Applicable AIDEFEND Defenses (5)
What Defenders Should Do Now
- Rotate every AI service-account credential, then audit git history, frontend build artifacts, and config-as-code repos for any residual copies; assume anything shipped to a browser is already leaked.
- Re-scope every AI service account to the minimum per-asset-class permission set. No account should hold read/write across your whole AI data layer just because the platform is convenient to build that way.
- Separate the AI platform's credentials from any IdP write path. An AI backend should never be able to mutate your Okta, Azure AD, or Google Workspace directory on its own.
- Audit every LLM function and tool the platform exposes — gate each call by data class, action type, and destination. Retire any 'run SQL on prod' catch-all primitive and any bulk-export endpoint that accepts attacker-controlled destinations.
- Add secret-scanning to your frontend release gate and wire autonomous red-team testing into release / drift checks. Bain's leaked credential was in production long enough that a passive scanner found it; a traditional pentest did not.

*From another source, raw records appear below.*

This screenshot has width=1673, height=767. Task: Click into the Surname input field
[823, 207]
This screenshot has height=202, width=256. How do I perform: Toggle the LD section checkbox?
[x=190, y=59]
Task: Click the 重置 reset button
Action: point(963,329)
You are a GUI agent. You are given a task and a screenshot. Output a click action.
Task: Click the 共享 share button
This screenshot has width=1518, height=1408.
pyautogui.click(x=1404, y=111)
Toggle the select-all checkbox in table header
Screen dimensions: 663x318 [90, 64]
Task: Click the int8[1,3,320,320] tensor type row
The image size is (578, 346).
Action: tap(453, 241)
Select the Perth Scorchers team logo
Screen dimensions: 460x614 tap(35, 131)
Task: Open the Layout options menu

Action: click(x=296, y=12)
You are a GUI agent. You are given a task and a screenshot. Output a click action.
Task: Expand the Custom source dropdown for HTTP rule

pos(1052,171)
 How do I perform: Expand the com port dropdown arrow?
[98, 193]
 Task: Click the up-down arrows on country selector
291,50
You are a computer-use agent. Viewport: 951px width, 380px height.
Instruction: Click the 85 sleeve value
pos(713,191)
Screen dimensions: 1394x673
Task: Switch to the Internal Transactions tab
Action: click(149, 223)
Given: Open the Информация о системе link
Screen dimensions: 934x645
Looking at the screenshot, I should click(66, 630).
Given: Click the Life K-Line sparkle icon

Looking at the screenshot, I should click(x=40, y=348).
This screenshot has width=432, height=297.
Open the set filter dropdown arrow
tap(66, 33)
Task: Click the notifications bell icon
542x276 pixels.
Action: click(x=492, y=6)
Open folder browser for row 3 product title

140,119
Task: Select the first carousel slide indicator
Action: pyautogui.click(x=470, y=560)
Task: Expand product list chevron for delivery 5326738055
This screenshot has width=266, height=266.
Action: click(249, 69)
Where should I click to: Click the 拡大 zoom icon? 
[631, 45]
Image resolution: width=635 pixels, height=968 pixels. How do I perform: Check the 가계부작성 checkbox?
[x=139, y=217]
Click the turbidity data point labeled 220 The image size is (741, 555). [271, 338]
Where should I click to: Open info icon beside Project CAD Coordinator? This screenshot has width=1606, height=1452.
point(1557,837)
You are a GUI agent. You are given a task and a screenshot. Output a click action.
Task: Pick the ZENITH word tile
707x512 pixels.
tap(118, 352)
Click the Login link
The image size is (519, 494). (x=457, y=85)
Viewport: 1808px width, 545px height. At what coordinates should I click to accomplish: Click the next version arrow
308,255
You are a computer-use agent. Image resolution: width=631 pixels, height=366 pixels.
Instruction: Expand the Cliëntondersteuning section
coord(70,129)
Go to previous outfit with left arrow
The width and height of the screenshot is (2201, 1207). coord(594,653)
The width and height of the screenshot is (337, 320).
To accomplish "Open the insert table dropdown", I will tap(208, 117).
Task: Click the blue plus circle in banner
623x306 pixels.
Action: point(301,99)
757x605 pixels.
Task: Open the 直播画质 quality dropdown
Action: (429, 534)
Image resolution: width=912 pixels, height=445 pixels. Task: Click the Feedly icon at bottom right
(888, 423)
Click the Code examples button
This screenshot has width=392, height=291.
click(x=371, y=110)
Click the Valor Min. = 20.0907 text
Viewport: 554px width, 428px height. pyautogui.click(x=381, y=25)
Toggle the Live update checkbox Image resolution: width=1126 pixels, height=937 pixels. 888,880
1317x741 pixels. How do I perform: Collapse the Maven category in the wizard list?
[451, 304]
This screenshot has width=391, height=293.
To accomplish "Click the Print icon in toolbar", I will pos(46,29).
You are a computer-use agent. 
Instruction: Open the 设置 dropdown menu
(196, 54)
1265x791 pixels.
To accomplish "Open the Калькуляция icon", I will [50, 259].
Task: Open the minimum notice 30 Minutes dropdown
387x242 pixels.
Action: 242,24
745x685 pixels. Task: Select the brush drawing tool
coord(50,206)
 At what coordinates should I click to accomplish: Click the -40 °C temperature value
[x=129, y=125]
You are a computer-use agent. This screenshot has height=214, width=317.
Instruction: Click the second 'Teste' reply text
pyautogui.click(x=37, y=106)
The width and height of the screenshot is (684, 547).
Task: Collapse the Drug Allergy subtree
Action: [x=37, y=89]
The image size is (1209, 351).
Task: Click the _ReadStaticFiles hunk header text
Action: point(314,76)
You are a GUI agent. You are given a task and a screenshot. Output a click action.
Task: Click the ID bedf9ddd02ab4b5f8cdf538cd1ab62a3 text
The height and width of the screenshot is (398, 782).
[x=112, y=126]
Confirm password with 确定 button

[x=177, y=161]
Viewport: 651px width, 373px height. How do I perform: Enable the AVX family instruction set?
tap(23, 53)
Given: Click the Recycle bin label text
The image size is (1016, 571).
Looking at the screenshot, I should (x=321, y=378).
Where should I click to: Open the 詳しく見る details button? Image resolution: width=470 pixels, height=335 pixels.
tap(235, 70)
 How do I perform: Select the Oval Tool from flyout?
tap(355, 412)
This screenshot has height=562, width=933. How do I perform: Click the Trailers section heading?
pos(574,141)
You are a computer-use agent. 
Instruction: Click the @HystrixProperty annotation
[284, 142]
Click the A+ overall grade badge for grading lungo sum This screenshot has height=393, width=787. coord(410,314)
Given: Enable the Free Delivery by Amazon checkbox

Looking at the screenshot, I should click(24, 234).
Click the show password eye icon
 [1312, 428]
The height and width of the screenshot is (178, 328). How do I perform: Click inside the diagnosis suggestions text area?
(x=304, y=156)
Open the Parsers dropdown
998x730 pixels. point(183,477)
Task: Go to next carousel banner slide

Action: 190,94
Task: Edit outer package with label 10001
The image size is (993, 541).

2 additional considerations
Frontend build secret detection as a release gate
Autonomous offensive testing as a routine operational control
Conclusion
Bain Pyxis shows how fast an AI platform collapses when a frontend secret is really a production admin key. The model was not the first thing attacked; the identity behind it was. Once that identity could touch databases, prompts, export paths, and Okta, an ordinary credential leak turned into full AI-platform compromise. AIDEFEND 's IAM, tool-authorization, multi-tenant-isolation, and system-prompt hardening techniques cover the defensive floor; the operational lesson is that an AI platform's service account must be scoped, audited, and monitored like the most privileged database admin in the environment.